Multi-Agent Deep Reinforcement Learning for Cooperative and Competitive Autonomous Vehicles using AutoDRIVE Ecosystem

from arxiv, Accepted as Multi-Agent Dynamic Games (MAD-Games) Workshop Paper at IEEE/RSJ International Conference on Intelligent Robots and Systems (IROS) 2023

This work presents a modular and parallelizable multi-agent deep reinforcement learning framework for imbibing cooperative as well as competitive behaviors within autonomous vehicles. We introduce AutoDRIVE Ecosystem as an enabler to develop physically accurate and graphically realistic digital twins of Nigel and F1TENTH, two scaled autonomous vehicle platforms with unique qualities and capabilities, and leverage this ecosystem to train and deploy multi-agent reinforcement learning policies. We first investigate an intersection traversal problem using a set of cooperative vehicles (Nigel) that share limited state information with each other in single as well as multi-agent learning settings using a common policy approach.

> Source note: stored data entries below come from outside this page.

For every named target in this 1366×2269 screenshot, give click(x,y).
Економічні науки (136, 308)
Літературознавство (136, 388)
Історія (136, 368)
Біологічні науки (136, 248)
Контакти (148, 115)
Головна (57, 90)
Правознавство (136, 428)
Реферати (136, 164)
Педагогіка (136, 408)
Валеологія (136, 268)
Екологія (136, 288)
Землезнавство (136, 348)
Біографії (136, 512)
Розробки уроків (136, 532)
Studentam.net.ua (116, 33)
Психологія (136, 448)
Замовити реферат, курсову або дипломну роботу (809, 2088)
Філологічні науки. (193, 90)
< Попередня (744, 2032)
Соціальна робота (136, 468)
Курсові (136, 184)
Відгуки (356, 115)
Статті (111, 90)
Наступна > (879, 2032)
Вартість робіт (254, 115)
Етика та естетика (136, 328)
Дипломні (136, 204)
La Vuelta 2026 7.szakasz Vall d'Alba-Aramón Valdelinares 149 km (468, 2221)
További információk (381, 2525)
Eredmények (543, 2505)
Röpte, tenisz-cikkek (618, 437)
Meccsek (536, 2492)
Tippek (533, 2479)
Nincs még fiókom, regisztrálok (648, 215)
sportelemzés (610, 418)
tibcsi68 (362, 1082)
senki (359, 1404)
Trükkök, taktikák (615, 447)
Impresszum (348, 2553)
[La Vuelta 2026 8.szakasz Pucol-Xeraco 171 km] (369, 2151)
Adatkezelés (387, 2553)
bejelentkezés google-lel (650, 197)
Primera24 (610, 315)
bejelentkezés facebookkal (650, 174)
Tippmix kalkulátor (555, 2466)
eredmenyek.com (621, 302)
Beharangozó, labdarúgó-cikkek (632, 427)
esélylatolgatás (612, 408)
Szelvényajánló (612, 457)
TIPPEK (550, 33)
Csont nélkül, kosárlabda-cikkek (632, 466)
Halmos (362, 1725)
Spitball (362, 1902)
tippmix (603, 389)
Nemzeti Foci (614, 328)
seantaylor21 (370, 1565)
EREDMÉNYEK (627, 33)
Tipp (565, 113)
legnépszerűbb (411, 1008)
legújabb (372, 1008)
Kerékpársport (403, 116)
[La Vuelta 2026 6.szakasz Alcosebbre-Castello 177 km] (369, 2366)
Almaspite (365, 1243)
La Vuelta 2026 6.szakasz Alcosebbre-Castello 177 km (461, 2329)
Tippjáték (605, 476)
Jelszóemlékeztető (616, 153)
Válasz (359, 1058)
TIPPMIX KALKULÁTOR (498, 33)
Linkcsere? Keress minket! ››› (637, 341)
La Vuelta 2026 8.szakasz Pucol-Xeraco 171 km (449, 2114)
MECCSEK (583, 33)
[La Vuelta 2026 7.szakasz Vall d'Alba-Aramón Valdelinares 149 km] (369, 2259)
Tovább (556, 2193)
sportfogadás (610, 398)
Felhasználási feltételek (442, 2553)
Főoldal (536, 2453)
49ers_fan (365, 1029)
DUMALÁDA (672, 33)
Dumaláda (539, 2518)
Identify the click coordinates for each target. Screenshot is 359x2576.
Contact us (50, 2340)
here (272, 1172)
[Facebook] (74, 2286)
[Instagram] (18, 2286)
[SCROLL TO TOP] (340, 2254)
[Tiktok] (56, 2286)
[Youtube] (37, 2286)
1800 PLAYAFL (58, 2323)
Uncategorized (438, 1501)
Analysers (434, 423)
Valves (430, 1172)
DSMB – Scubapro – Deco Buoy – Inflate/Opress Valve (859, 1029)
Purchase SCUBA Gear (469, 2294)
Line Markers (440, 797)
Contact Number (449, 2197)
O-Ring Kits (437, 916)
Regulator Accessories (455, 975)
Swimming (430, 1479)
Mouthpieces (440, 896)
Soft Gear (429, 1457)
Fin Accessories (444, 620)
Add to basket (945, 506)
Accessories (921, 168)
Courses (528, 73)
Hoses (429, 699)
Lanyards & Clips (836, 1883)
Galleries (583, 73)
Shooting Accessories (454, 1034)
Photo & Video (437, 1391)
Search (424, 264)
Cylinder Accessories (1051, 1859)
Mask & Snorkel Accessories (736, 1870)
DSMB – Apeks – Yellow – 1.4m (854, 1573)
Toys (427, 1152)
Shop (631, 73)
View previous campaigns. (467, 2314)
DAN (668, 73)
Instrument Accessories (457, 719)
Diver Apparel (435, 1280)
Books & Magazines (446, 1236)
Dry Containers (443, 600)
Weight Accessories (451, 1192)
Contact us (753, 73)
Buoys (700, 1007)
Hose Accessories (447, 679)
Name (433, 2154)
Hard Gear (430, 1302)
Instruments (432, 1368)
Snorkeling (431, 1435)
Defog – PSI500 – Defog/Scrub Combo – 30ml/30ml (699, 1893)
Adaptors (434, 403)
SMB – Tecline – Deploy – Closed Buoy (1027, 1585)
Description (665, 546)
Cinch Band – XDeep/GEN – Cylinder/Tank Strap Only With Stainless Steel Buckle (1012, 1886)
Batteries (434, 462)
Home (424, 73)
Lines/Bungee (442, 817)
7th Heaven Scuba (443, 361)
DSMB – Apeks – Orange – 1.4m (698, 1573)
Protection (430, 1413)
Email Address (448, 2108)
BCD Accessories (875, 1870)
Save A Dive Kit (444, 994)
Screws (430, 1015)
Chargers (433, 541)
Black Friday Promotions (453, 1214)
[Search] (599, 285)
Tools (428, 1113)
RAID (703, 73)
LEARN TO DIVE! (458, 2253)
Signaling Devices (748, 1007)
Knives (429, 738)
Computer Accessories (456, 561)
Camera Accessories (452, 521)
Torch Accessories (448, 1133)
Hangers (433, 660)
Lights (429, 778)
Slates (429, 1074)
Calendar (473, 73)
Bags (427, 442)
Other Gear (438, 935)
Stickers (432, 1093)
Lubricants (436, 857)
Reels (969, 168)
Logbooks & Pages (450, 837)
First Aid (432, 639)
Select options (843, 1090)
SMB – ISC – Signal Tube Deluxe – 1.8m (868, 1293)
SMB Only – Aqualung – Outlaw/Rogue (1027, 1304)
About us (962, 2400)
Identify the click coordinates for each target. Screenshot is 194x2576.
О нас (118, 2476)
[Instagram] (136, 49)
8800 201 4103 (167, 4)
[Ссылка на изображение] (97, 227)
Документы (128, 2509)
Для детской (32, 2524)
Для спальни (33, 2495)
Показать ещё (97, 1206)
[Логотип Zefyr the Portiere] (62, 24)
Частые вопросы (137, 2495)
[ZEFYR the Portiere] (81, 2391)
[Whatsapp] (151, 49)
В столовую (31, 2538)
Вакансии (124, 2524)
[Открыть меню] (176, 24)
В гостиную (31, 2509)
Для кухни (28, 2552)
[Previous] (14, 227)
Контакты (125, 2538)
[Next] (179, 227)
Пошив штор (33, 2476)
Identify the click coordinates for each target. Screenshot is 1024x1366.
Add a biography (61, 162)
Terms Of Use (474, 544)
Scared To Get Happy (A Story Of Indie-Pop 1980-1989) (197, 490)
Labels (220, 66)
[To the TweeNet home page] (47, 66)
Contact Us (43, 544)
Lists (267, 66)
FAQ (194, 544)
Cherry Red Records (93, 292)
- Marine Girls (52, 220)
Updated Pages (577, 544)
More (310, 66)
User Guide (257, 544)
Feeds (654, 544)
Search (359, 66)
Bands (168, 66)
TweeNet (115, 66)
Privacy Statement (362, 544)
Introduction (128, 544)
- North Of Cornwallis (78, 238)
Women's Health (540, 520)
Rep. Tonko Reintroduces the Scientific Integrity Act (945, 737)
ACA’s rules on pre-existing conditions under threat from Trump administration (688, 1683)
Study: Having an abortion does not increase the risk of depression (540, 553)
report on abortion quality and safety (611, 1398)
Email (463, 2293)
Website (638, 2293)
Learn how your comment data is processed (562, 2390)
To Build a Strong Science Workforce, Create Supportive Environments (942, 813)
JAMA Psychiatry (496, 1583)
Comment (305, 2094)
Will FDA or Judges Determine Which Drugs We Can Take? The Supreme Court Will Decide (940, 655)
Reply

We then investigate an adversarial head-to-head autonomous racing problem using a different set of vehicles (F1TENTH) in a multi-agent learning setting using an individual policy approach. In either set of experiments, a decentralized learning architecture was adopted, which allowed robust training and testing of the approaches in stochastic environments, since the agents were mutually independent and exhibited asynchronous motion behavior. The problems were further aggravated by providing the agents with sparse observation spaces and requiring them to sample control commands that implicitly satisfied the imposed kinodynamic as well as safety constraints. The experimental results for both problem statements are reported in terms of quantitative metrics and qualitative remarks for training as well as deployment phases.

翻译：本文提出了一种模块化且可并行化的多智能体深度强化学习框架，用于在自动驾驶车辆中注入协作与竞争行为。我们引入AutoDRIVE生态系统，作为构建Nigel和F1TENTH（两个具有独特特性和能力的缩比自动驾驶车辆平台）物理精确且图形逼真的数字孪生的使能器，并利用该生态系统训练与部署多智能体强化学习策略。首先，我们利用一组协作车辆（Nigel）研究交叉路口通行问题，这些车辆在单智能体及多智能体学习场景中采用共享策略方法相互交换有限状态信息。随后，我们利用另一组车辆（F1TENTH）在多智能体学习场景中采用独立策略方法研究对抗性一对一自动驾驶竞速问题。在两组实验中均采用去中心化学习架构，由于各智能体相互独立且具有异步运动行为，该架构使得方法能够在随机环境中进行鲁棒训练与测试。通过为智能体提供稀疏观测空间并要求其采样隐含满足运动学与动力学约束及安全约束的控制指令，进一步增加了问题难度。针对两项问题陈述的实验结果均以定量指标和定性评述的形式呈现，涵盖训练与部署阶段。